▶ Что сделать:
1. Переведите на английский язык предложение из отрывка о княгине Марье: «Он возник из слияния двух монастырей — Спасского и Яковлевского».
2. Продолжите отрывок о княгине Марье, начав сразу после его последнего предложения.

▶ Отрывок для чтения:
Страница 25 из 35
Вот уже свыше 750 лет каждый год 3 октября по новому стилю (20 сентября — по старому) во всех православных храмах отмечается память Михаила Черниговского и его боярина Федора, мучеников и чудотворцев, невинно убиенных, но погибших геройски за веру.
Стоит на берегу озера Неро в Ростове Великом Спасояковлевский монастырь. Он возник из слияния двух монастырей — Спасского и Яковлевского. Спасский монастырь был основан княгиней Марьей более семисот лет назад и назывался Княгининым. Возможно, что там она писала свою летопись, там была и похоронена. Могила ее давно потеряна. Но память о ней живет в ростовских преданиях.
Маргарита-Маргит в далекой Венгрии, князь Ростислав, его жена и дочь, наверное, вспоминали отдаленных от них тысячами верст пути сестер Ростислава княгиню Марью и Феодулию-Евфросинию. «Все люди на земле — братья», — пожалуй, мы порой и не понимаем, до какой степени это справедливо. Но и связи родства подвержены разрушению и забвению. Как сказал поэт, «всего прочнее на земле печаль, и долговечней царственное слово». Для нас и сейчас близка и понятна печаль княгини Марьи, оплакивающей убитого врагами мужа — князя Василька, погибшего отца, а долговечное слово летописи княгини Марьи пережило века.

▶ Исходные данные:
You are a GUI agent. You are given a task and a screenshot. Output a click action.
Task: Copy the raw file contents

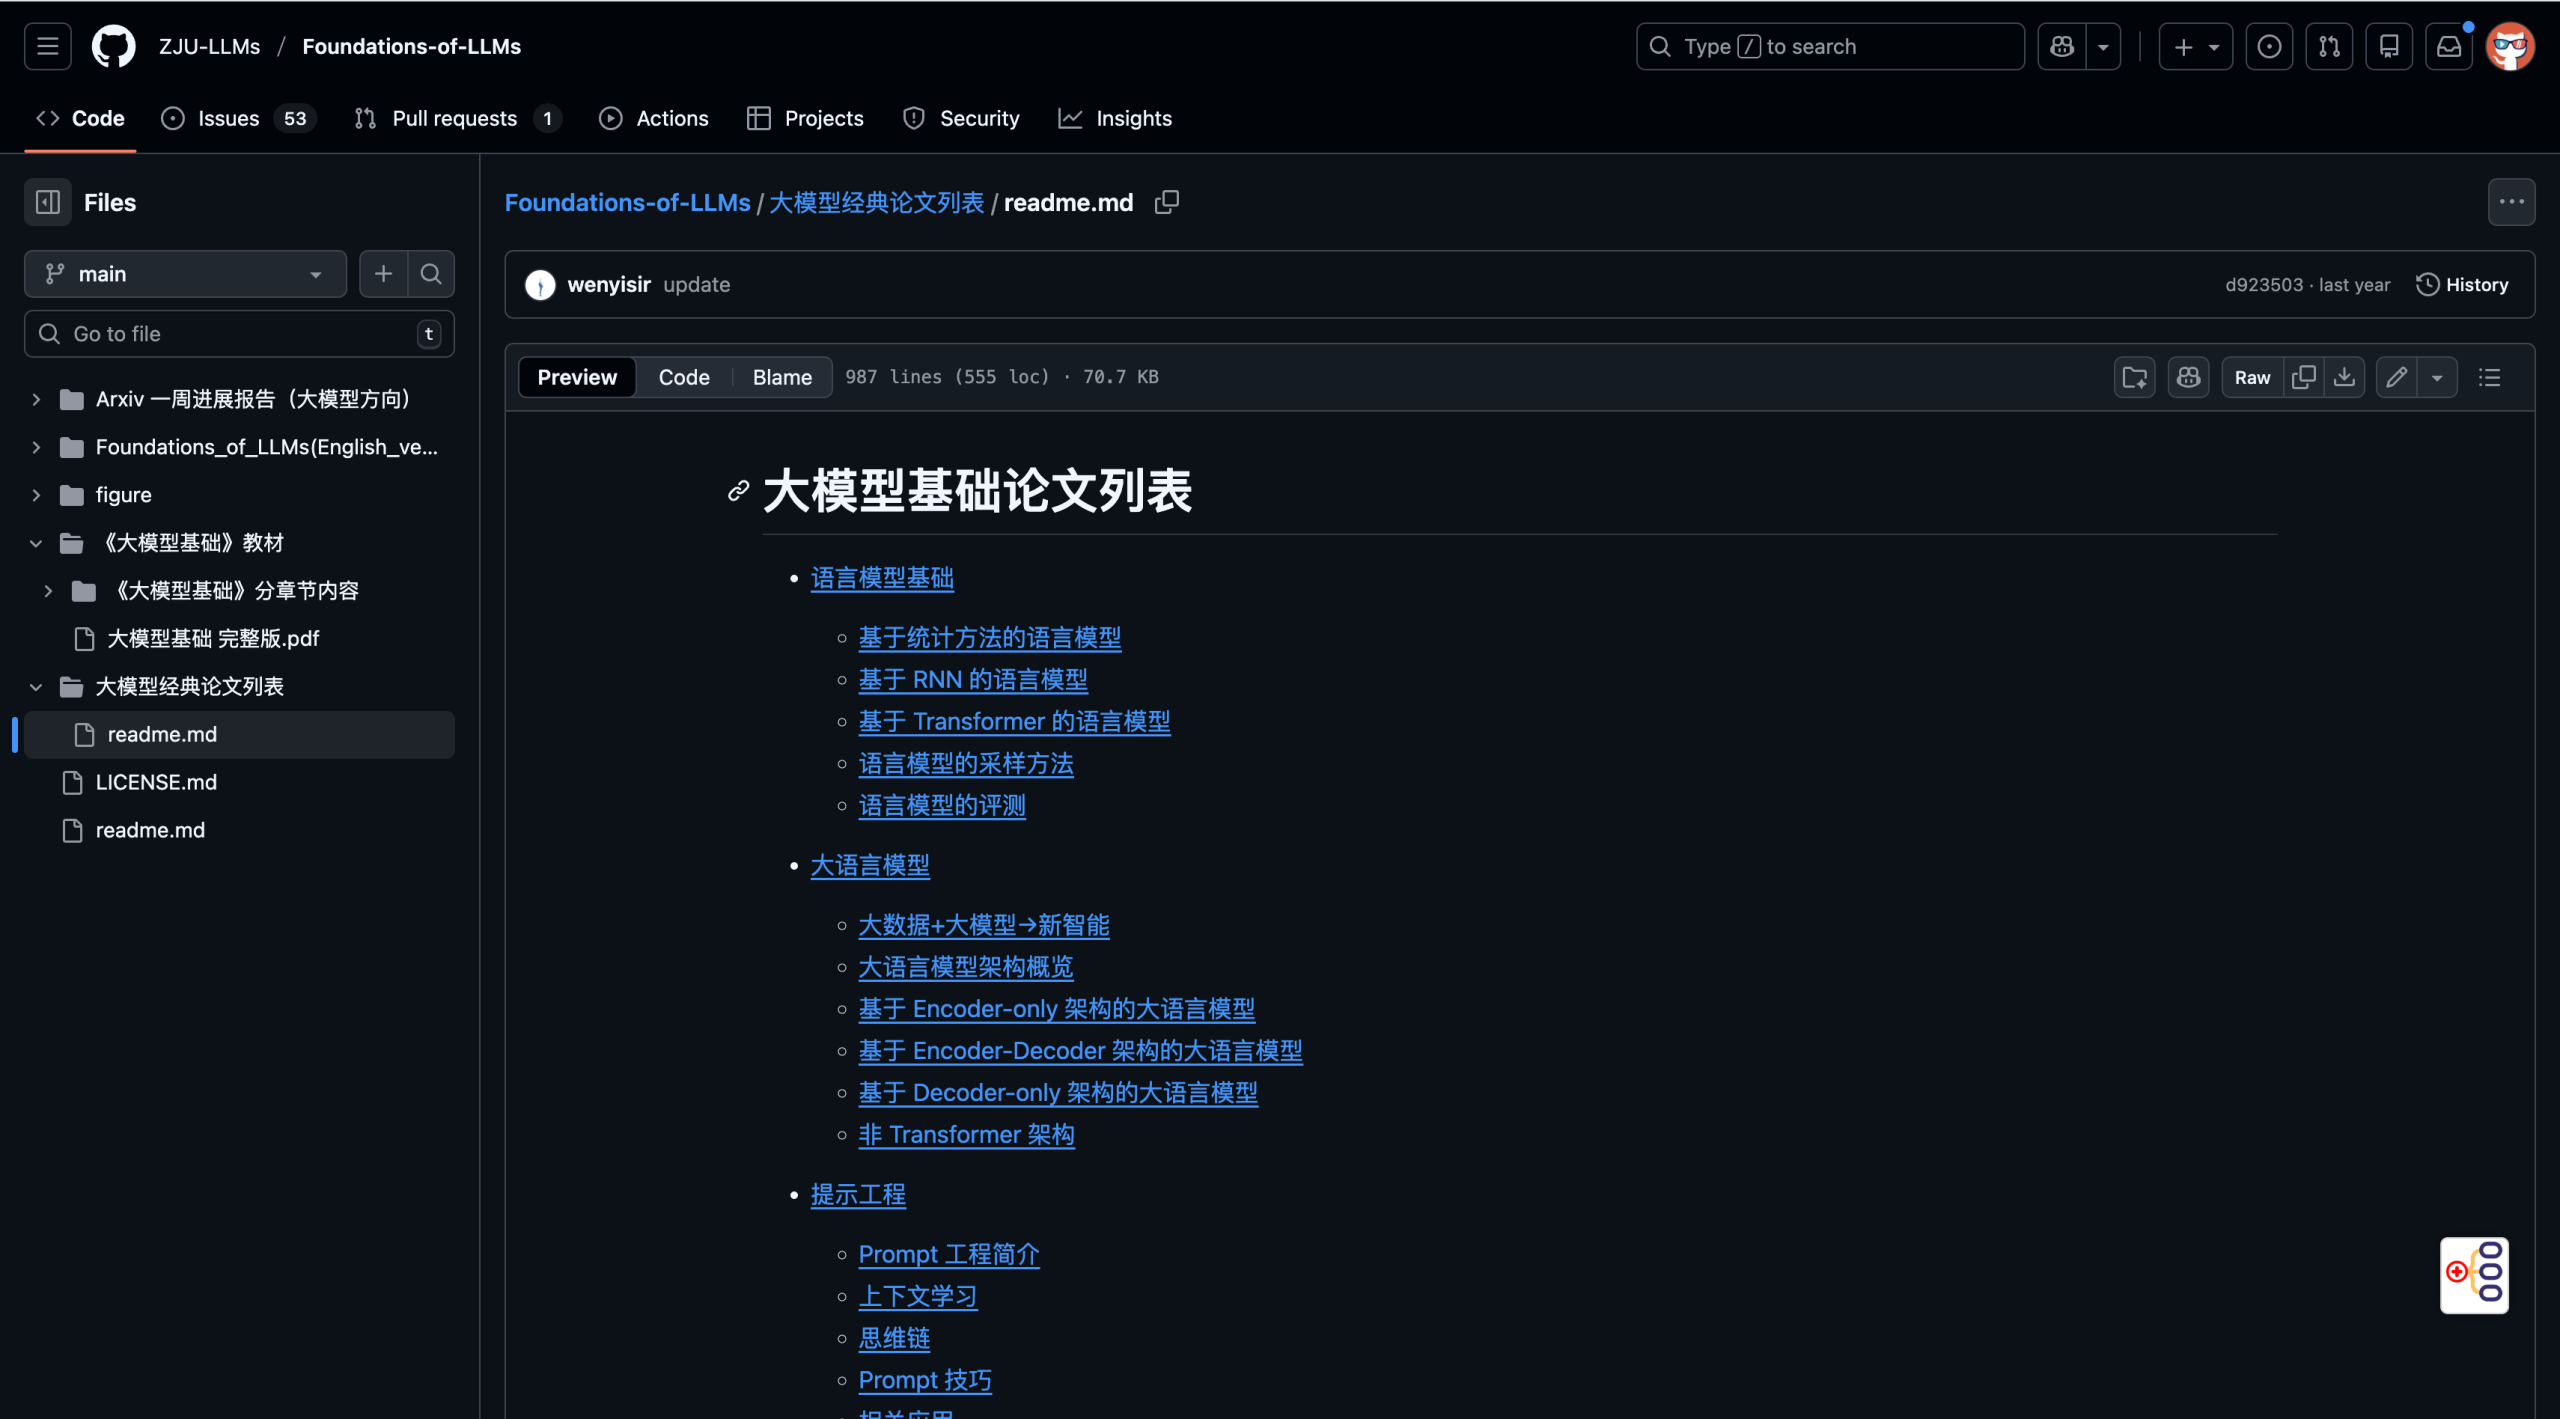(2304, 377)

▶ Ответы на задания:
1. It arose from the merger of two monasteries, the Spassky and the Yakovlevsky.

2.
Русские амазонки на Куликовом поле
Раннее утро в августе 1380 года было для Москвы в последние недели непривычно тихим. Кончились шумные военные сборы. Казалось, что в этот рассветный час, когда туман еще не рассеялся, будто и кони ржут не так громко и не так звенят доспехи «удальцов русских». Тишина стояла над площадью, когда великий князь Дмитрий Иванович (до того времени, когда он получит прозвище Донского, оставались считанные дни) вышел из Кремлевского собора Михаила Архангела, где были похоронены его отец и дед. Там он простился с дорогими могилами и, по обычаю, просил их быть незримыми помощниками в предстоящем ему трудном деле.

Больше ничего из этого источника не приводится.